Tuesday, July 2, 2019

Live a Little by Howard Jacobson / A novel about love

Howard Jacobson

Live a Little by Howard Jacobson, review: A novel about love in old age penned with his trademark verbose flourishes

The Man Booker Prize-winning author of ‘The Finkler Question’ writes impressively about ninety-plus-year-olds, while indulging in wordplay and biting political commentary
Holy Baxter
1 July 2019

Howard Jacobson’s Live a Little takes place during the final years of Beryl Dusinbery and Shimi Carmelli, both in their nineties, who meet outside a crematorium after Shimi’s brother’s funeral. Beryl, who spends her time embroidering morbid quotes from literature, is losing her memory; Shimi, on the other hand, is unable to forget anything that ever happened to him (and tormented by the fact). Shimi, a give-it-a-go cartomancer, predicts the future with a deck of cards in a Chinese restaurant every Friday; Beryl writes down her past on cards that she once used to report on her students.

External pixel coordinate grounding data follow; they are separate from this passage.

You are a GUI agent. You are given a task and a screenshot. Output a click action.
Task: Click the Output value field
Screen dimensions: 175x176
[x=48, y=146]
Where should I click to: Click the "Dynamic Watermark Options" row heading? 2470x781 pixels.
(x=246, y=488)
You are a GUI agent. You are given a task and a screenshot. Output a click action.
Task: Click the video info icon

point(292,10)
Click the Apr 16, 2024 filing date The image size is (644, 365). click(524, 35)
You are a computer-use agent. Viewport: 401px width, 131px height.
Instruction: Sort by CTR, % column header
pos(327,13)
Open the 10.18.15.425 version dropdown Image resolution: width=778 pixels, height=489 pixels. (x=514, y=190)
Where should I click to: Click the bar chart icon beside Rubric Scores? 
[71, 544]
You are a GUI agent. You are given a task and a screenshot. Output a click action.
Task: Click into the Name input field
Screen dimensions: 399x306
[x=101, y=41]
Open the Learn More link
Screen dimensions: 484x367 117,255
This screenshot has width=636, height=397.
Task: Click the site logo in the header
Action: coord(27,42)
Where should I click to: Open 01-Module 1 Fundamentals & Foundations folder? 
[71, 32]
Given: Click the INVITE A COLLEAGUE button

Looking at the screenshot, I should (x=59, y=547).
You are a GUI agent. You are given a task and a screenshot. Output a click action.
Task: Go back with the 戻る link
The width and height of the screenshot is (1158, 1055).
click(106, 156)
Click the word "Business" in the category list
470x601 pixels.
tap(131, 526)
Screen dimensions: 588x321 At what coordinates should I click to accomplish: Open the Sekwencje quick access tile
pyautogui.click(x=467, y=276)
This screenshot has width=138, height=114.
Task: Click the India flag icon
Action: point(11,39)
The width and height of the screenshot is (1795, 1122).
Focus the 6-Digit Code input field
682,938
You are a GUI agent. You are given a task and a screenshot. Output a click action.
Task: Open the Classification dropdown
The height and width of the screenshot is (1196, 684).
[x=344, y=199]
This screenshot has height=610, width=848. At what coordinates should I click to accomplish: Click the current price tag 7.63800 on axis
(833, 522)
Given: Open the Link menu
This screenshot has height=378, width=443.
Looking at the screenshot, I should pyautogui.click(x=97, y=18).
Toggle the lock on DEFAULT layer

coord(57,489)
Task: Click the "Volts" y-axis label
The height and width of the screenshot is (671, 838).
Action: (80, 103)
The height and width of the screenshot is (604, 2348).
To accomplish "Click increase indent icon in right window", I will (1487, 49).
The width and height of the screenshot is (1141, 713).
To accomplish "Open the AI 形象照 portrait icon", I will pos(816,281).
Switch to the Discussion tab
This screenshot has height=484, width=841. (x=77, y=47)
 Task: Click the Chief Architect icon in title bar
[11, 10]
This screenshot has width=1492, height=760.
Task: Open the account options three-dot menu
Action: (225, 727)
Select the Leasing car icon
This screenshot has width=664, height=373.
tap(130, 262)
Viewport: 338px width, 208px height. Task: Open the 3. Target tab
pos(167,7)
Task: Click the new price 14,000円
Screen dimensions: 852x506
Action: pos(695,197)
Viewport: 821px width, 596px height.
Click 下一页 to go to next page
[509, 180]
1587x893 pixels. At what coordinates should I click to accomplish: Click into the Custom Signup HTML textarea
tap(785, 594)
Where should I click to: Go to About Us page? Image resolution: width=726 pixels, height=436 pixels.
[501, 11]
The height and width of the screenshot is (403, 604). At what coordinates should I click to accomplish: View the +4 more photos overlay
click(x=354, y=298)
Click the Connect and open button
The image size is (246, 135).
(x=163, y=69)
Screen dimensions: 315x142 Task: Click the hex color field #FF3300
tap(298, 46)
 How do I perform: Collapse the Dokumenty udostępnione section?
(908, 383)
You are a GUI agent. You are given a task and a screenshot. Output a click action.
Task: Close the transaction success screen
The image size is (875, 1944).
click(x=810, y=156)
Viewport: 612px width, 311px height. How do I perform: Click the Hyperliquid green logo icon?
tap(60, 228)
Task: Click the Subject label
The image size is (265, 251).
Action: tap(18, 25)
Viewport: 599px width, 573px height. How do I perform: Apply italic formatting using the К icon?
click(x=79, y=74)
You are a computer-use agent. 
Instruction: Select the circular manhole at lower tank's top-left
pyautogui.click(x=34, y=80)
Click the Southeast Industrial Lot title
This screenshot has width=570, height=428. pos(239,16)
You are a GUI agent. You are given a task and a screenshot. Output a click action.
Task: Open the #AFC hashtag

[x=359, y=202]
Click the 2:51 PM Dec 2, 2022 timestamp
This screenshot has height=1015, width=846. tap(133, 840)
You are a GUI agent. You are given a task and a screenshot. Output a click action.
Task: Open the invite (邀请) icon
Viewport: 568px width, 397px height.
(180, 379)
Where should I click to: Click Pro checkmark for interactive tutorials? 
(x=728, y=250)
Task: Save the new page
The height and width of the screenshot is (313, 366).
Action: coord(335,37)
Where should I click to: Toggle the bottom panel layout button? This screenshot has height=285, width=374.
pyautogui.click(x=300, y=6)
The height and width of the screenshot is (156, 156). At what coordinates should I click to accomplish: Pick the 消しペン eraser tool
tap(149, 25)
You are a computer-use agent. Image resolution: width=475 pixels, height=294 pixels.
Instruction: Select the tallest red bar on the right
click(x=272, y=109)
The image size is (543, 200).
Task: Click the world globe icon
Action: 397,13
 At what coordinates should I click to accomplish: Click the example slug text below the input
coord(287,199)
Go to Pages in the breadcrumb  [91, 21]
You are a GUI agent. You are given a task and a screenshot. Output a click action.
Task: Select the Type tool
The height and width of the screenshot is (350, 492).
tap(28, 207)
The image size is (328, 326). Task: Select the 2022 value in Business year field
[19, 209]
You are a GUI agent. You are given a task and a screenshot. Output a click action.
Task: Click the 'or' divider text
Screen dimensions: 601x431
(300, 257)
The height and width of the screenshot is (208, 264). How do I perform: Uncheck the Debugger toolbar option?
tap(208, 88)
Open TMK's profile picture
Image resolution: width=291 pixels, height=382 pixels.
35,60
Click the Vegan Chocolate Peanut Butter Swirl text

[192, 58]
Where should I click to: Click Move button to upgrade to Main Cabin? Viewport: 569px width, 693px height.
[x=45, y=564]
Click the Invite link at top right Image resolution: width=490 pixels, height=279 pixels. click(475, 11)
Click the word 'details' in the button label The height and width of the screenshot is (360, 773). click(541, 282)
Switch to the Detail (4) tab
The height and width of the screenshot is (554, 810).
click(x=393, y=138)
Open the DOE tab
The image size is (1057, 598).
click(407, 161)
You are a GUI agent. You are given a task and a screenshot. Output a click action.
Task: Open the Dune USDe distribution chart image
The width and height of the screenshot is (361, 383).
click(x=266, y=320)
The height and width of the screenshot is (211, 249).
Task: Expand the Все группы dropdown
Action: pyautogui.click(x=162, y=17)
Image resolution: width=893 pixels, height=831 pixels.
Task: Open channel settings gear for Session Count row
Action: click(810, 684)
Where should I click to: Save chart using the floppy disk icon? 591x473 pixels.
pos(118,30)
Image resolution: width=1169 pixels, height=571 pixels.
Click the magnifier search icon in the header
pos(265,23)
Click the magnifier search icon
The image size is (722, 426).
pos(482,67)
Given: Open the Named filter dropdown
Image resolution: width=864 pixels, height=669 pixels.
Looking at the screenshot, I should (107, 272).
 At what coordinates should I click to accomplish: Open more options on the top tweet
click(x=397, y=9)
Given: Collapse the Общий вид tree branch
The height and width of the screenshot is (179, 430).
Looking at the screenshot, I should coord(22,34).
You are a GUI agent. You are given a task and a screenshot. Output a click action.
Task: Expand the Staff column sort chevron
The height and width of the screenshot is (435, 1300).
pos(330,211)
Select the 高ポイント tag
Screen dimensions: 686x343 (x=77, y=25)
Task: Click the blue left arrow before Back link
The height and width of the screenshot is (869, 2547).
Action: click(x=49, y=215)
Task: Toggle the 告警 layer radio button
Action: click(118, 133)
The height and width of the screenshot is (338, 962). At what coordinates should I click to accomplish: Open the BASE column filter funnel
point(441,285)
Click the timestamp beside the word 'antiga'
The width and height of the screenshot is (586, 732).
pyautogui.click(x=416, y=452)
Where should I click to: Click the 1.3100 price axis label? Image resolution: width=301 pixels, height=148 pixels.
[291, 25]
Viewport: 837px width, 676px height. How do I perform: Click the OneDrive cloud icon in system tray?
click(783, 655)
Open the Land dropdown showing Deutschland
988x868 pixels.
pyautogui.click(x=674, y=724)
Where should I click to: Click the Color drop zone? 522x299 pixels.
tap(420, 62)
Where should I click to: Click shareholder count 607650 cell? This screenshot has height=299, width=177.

Shimi’s name was stolen by his older brother; Beryl has decided to abandon her own name in favour of the altogether more bizarre moniker Princess Schweppessodawasser. 
Shimi is also known as the last man in north London who can do up his own flies, and pursued ferociously by the widows of Finchley Road because of this standalone quality. Beryl is dismissed by her self-absorbed politician sons as a bothersome, nasty old woman, left in the care of two recent immigrants, who she throws racist asides towards every few pages. Both are obsessed with death, which is staring them in the face. Both have made some terrible mistakes.
They make for a strange pair, and both are united by their disgust for humanity (Shimi’s visceral; Beryl’s personal.) Beryl has married too often and doesn’t believe in love; Shimi has never married. He is an introvert, easily embarrassed, obsessed with phrenology and the structure of the head, while she is a brash, extroverted linguist obsessed with categorizing words and correcting grammar.